European leaders are outraged by the manoeuvre with which Lukashenko handcuffed an opponent. But the selectivity of their indignation shows that they are not concerned with human rights, but with an imperial power play
by Herman Michiel,
May 27, 2021
If the EU has one knack for pretending to be a superpower, it is the practice of selective indignation. “What happened yesterday is an international scandal,” said EU ‘president’ Charles Michel, referring to the forced landing of a passenger plane in the Belarusian capital Minsk and the arrest of Roman Protasevich, journalist and opponent of Belarusian President Lukashenko. Charles Michel is right, this is an absolutely reprehensible manoeuvre by a reprehensible regime. Only: as a representative of the European Union, Michel’s words ring as hollow as if the North Korean leader Kim Jong-un were to condemn the Catalan independentistas’ heavy prison sentences, or Netanyahu the illegal Russian occupation of the Crimea. It is not the accusations as such that must be questioned, but the credibility and intentions of those who present themselves as defenders of law and democracy.
For example, Michel called the forced landing in Minsk an ‘unprecedented’ incident. The memory of the European ‘president’ is apparently very short, because in July 2013, the plane that brought Bolivian President Evo Morales back to his country from Moscow was forced to land in Vienna, after France, Italy, Spain and Portugal had closed their airspace, according to all the evidence at Washington’s request. The irony of the story: the American intelligence services thought that there was a … disturbing news source on board, namely Edward Snowden, who had exposed a lot of dirty business (or better: business) about American politics, and who was suspected of being granted asylum in Bolivia. This was not the case, but the forced stopover in Vienna and the inspection there made it all the more so. July 2013, it was not Trump but Obama who was at the helm in Washington…
But even this Vienna ‘incident’ was not unprecedented. To its credit, the Washington Post today also recalls the following episode. In October 1985, four US F14 fighter jets intercepted a charter flight from Egypt to Tunisia, forcing it to land in Sicily. On board were four members of the Palestinian Liberation Front. That was, of course, an operation among Atlantic friends, all traces of which have been erased from the European memory …
A much more recent fact, which our media also no longer remember, is that the European Union makes sweet talk with the regime in Minsk, when it suits. Just last year the EU donated 15 unmanned surveillance drones to Lukashenko’s police. This was within the framework of the European ‘neighbourhood programme’, and it is hoped that with this they will be able to better monitor the borders to avoid unwanted access to Fortress Europe. Brussels naturally assumes that Minsk will not misuse this generous gesture to police anti-government demonstrations.

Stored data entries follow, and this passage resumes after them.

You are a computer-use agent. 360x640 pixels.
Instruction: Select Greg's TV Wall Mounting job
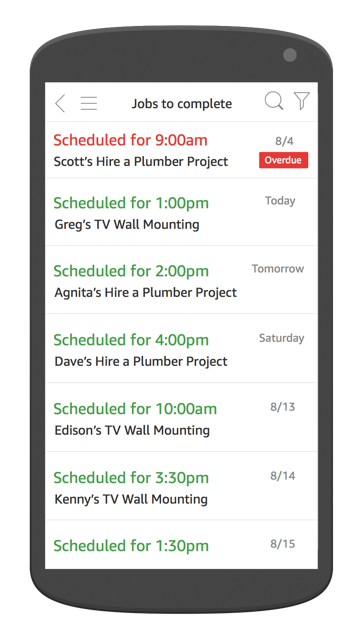pyautogui.click(x=181, y=212)
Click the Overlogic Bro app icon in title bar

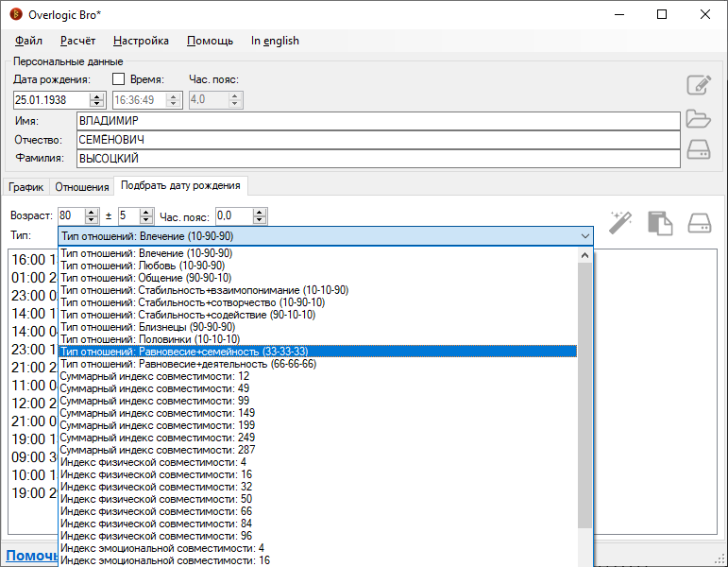(15, 14)
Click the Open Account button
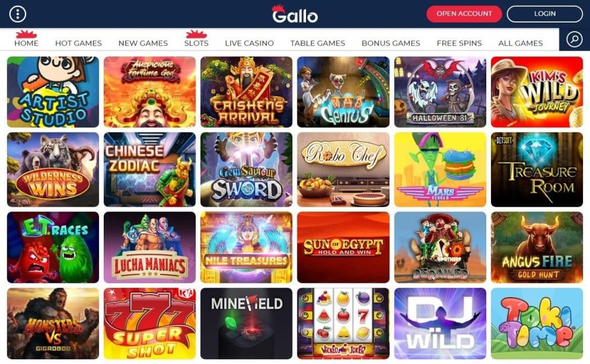 click(x=464, y=14)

The forced landing in Minsk was also described as ‘state terrorism’, and one cannot deny that the Lukashenko regime plays on the levers of state power to maintain itself. But how is one to describe the actions of a regime that does not force a plane to land, but sends dozens of fighter jets into the air to terrorise from the air 2 million people held prisoner on 350 km², destroying hospitals, schools, newsrooms and thousands of homes? The fact that no European summit was held on the subject cannot be ascribed to the poor memory of the Brussels authorities, because these events took place over the past few days; for those who did not notice, in Gaza, at the hands of the Israeli state. If the term ‘state terrorism’ has a meaning, then it is here in the first place, with the aggravating circumstance that the permanent Western policy of tolerance (and in the case of the United States: active support) is one of the most important obstacles to world peace. Isn’t it scandalous that only one EU Member State, Ireland, has yet to declare Israeli settlement policy an ‘annexation’, and that only since yesterday?
Nor was there any indignation when it emerged that at least one European Member State (Poland) was supporting the US intelligence agency CIA in detaining and torturing suspects in secret places. And the day that the EU sanctions the United States for holding people in prison for 20 years without charge and under the inhuman conditions of Guantánamo, against all principles of the rule of law, that is the day that I will dress up in the European flag and sing the Ode to Joy.
There are plenty of reasons for indignation in world politics, but perhaps one of the greatest is its selectiveness.